The expected result is an exact copy of the lines from the one holding "This screenshot has width=900, height=491." to the last line of the material, with pictures removed and nothing added.

* * *

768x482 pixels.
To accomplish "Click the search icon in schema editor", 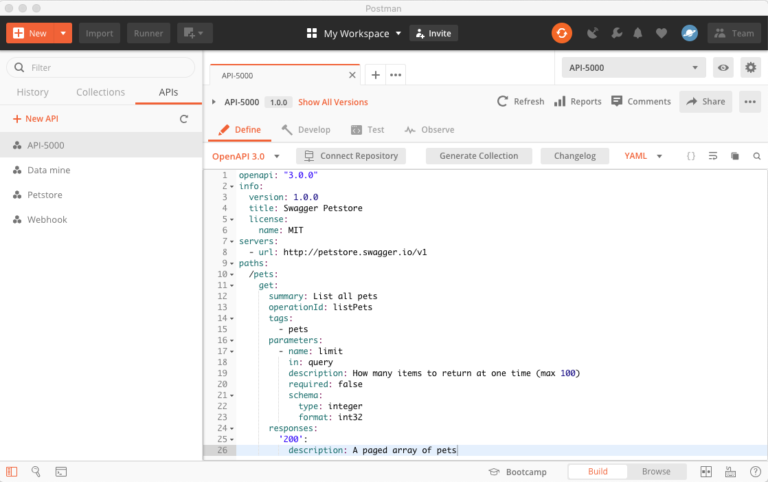I will click(x=757, y=156).
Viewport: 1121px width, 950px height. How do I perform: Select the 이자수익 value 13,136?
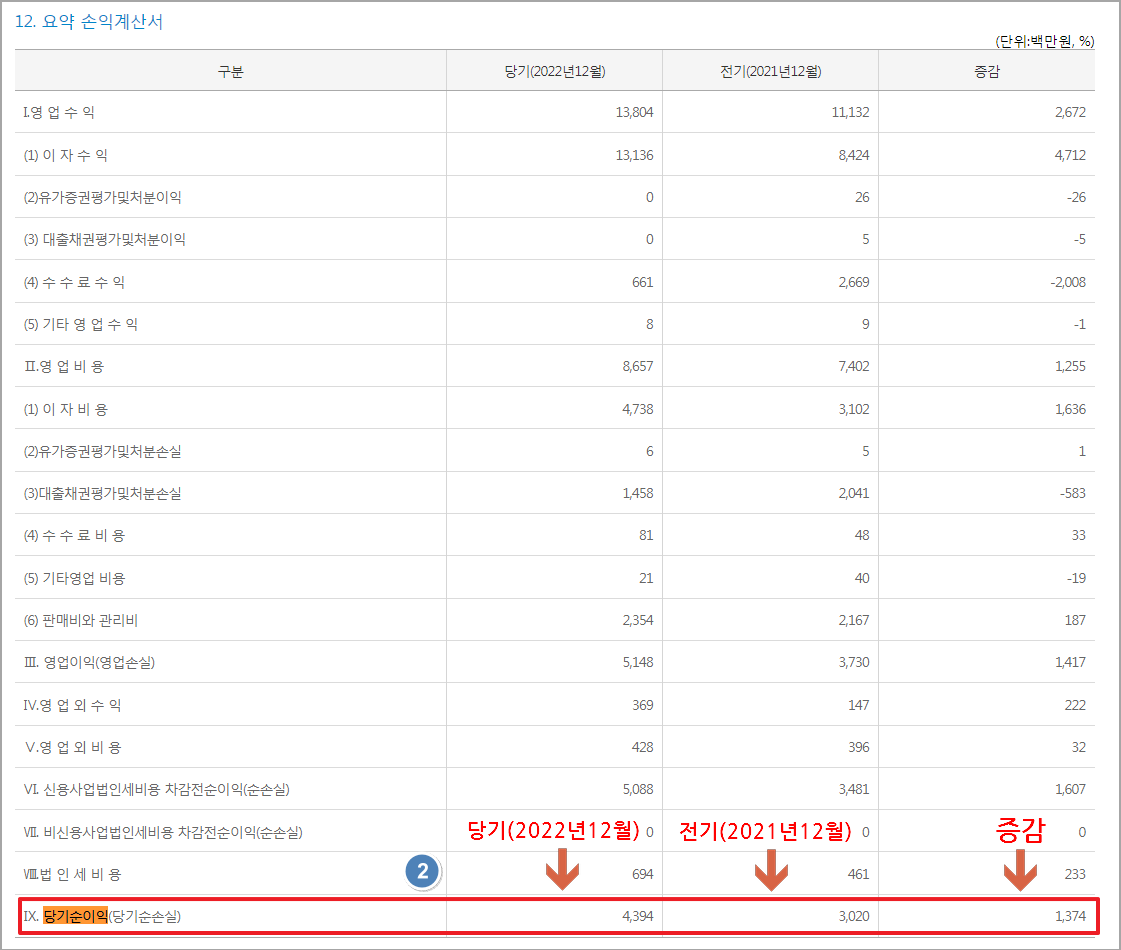pyautogui.click(x=634, y=154)
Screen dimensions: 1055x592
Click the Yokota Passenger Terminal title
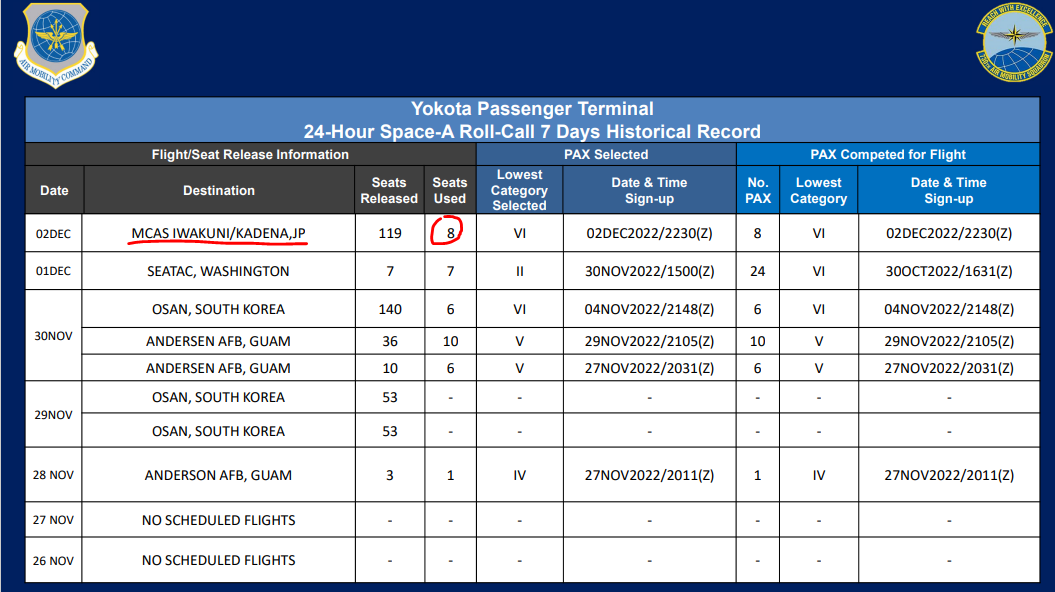coord(532,109)
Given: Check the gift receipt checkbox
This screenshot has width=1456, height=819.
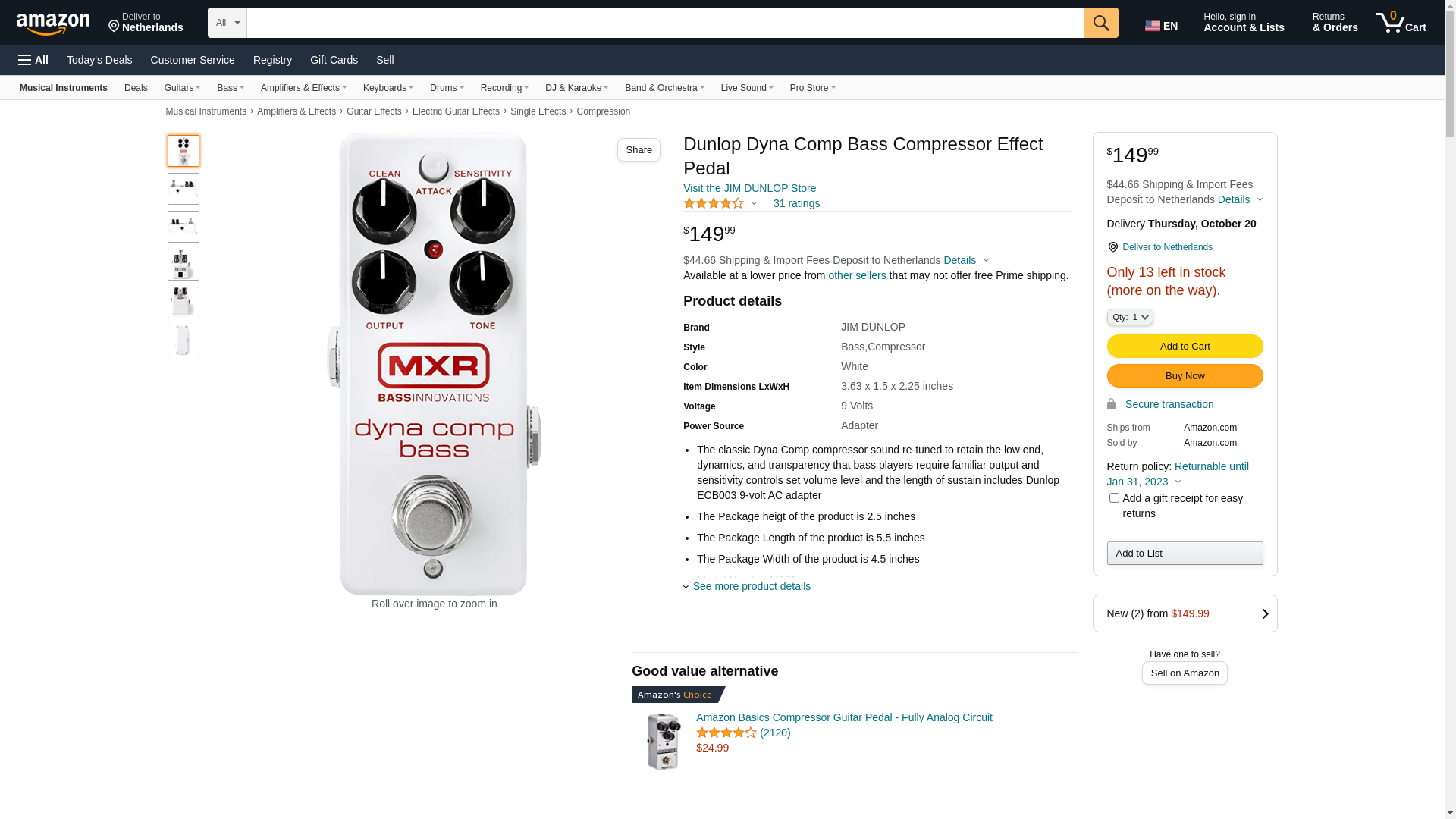Looking at the screenshot, I should 1114,498.
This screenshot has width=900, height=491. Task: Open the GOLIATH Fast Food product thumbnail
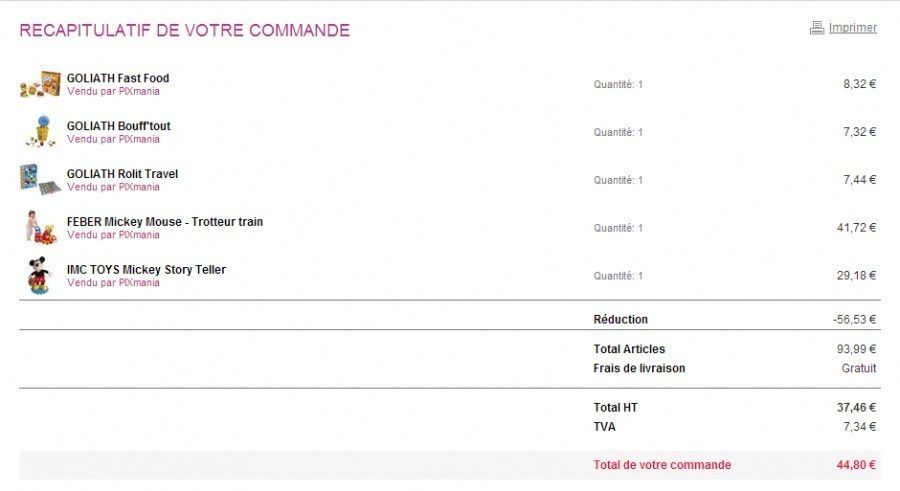click(x=40, y=84)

* * *

Task output:
This screenshot has width=900, height=491. Task: Open the GOLIATH Fast Food product thumbnail
click(x=40, y=84)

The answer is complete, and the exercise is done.